Most studies show a positive significant correlation between socioeconomic status and life expectancy. Put simply, on average, the higher a person’s income, the longer he or she is likely to live. Nevertheless, in a study published in The State of the Nation Report 2015, Taub Center researchers find that life expectancy is actually higher in cities and towns with a large concentration of Haredim than would be expected given these cities’ low socioeconomic status. The study, entitled “The Relationship Between Social Capital and Health in the Haredi Sector,” takes an in-depth look at this and other indicators of good health in the Haredi community and explores the factors that may contribute to this surprising phenomenon.

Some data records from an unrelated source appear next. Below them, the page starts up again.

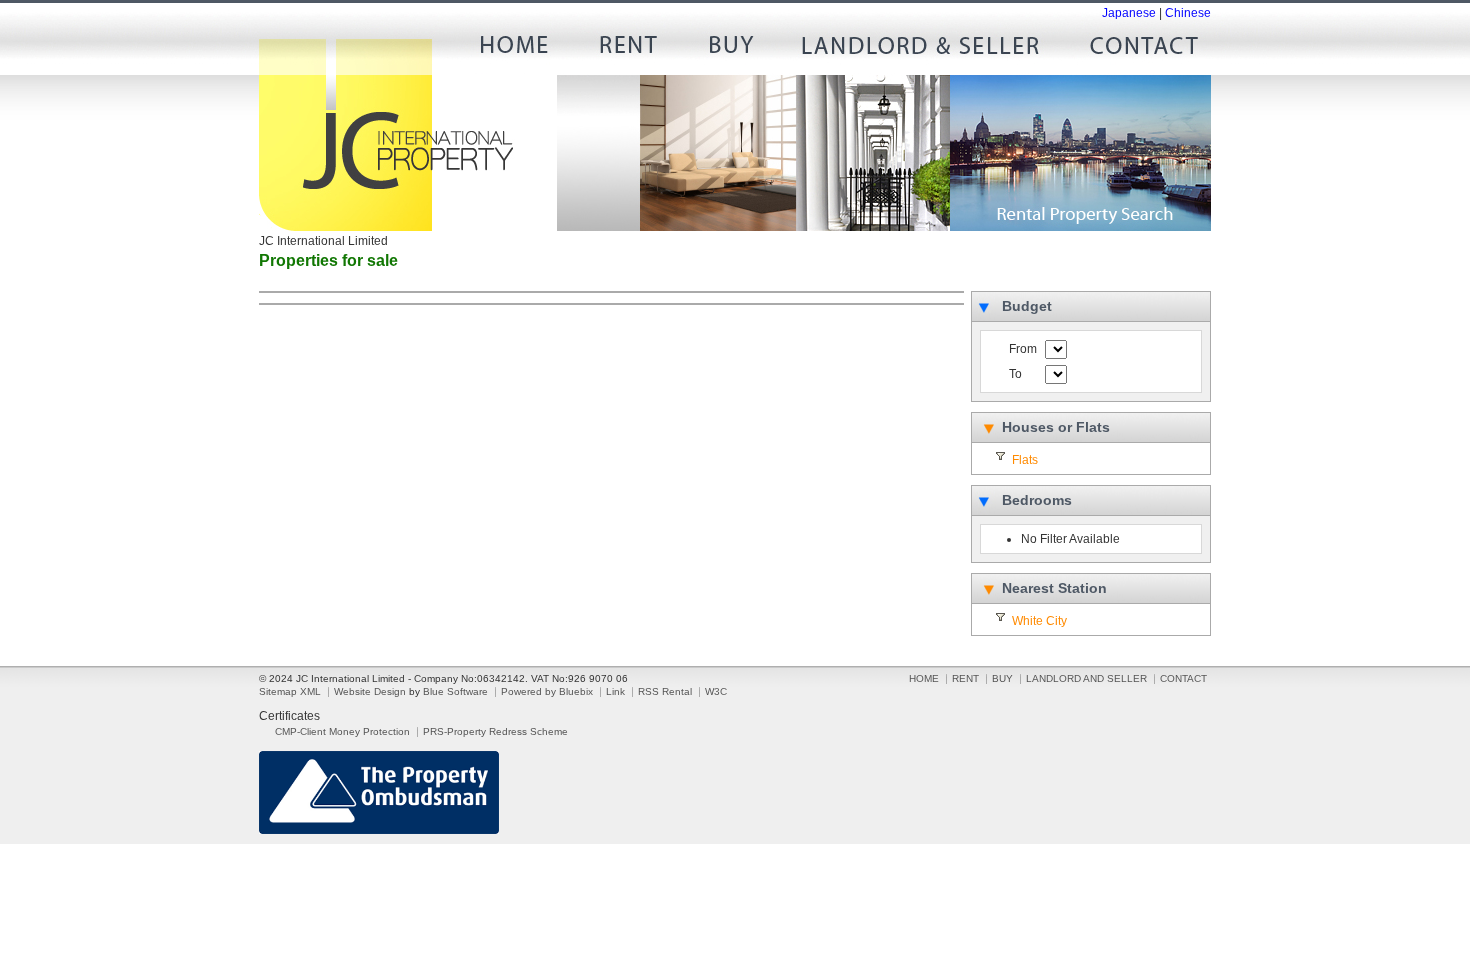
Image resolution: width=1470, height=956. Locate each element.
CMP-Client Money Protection (342, 731)
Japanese (1129, 13)
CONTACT (1136, 50)
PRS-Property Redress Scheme (495, 731)
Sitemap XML (290, 691)
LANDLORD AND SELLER (921, 50)
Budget (1027, 306)
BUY (731, 50)
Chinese (1188, 13)
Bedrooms (1037, 500)
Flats (1025, 460)
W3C (716, 691)
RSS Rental (665, 691)
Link (615, 691)
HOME (521, 50)
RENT (626, 50)
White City (1039, 621)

The Haredi community is a distinct population group in Israel for a number of reasons. Haredim comprised about 9.5% of the total Israeli population as of 2012 and often live either in Haredi-only cities or in separate neighborhoods in mixed cities. The Haredi labor market participation rate is relatively low – a little over 60%, compared with a little over 70% for the rest of the Jewish population. Furthermore, the average income in the Haredi community is notably low, with Haredi net income standing at NIS 7,500 per household, versus NIS 11,700 for other Jews (as of 2012). The Haredi household’s primary source of income is generally the wife’s salary, as many Haredi men study in kollels (advanced Talmud study institutes). In recent years, more Haredi men have been working, but the share is still fairly low and falls behind those of women in the community. Because of these factors, Haredi communities are characterized by low socioeconomic status and, given the academic literature, we might thus expect relatively poor health among Haredim.
The study points to two different indicators that demonstrate that the Haredi population is actually healthier than their socioeconomic status would predict: self-reported health status and life expectancy. Chernichovsky and Sharony show that, in the Central Bureau of Statistics’ Social Survey 2012, more Haredim reported good health than did those in other population groups and fewer Haredim reported health problems than did those in other population groups. As can be seen in the table, 73.6% of Haredim who participated in the survey characterized their health as “very good,” compared with about 50% in the other population groups; whereas only 18.7% of Haredim reported a health problem of any kind, compared with double that figure or more in the other groups. The Haredi community is relatively young and young people tend to have better health. Nonetheless, even when accounting for the young Haredi population, the differences between Haredim and other groups remained substantial: 64.6% of Haredim described their health as “very good” compared with 51-55% of (non-Haredi) religious, traditional and secular respondents.
It is interesting to note that non-Jewish religious groups (Muslims, Christians, and others) show no substantial differences in reported health status between the religious and the non-religious. In fact, a higher percentage of religious individuals of other faiths reported a health or physical problem than among the non-religious.
Of course, self-reported survey responses are a somewhat subjective method of determining the health of a population group. It is possible that the results contain bias and that these positive self-reports are due, at least in part, to a social norm in the Haredi community that frowns on “airing one’s dirty laundry” in the context of a secular survey.
Therefore, Chernichovsky and Sharony also look at the more objective measure of life expectancy rates in cities with populations over 50,000 residents. The correlation between socioeconomic status and life expectancy can be seen clearly in the graph below, where most cities fall on or near the overall trend line. The three largest outliers – cities with longer life expectancy than would be predicted based on their income – all have a disproportionately large percentage of Haredim – Bnei Brak (95%), Beit Shemesh (46%) and Jerusalem (31%).
On average, the study concludes that life expectancy was three years higher among Haredi men in these three cities than would be expected based on their socioeconomic status. Among Haredi women, life expectancy was 1.5 years higher than would be expected based on their socioeconomic status.
Chernichovsky and Sharony propose that the relatively good health of Haredim is related to the fact that these communities have high levels of social capital. Social capital implies social trust, norms, and networks and includes aspects of life common to the Haredim: a high number of social relationships, high levels of satisfaction with family relationships, strong social support systems, and high levels of volunteering. Also, a relatively low percentage of Haredim report feelings of loneliness (less than half of the percentage reporting feelings of loneliness in other population groups).
The findings regarding the unexpectedly good health status of Israeli Haredim, given their socioeconomic standing, provide additional support for the hypothesis that social cohesion at any level of income supports good health and higher than predicted life expectancy in low-income communities.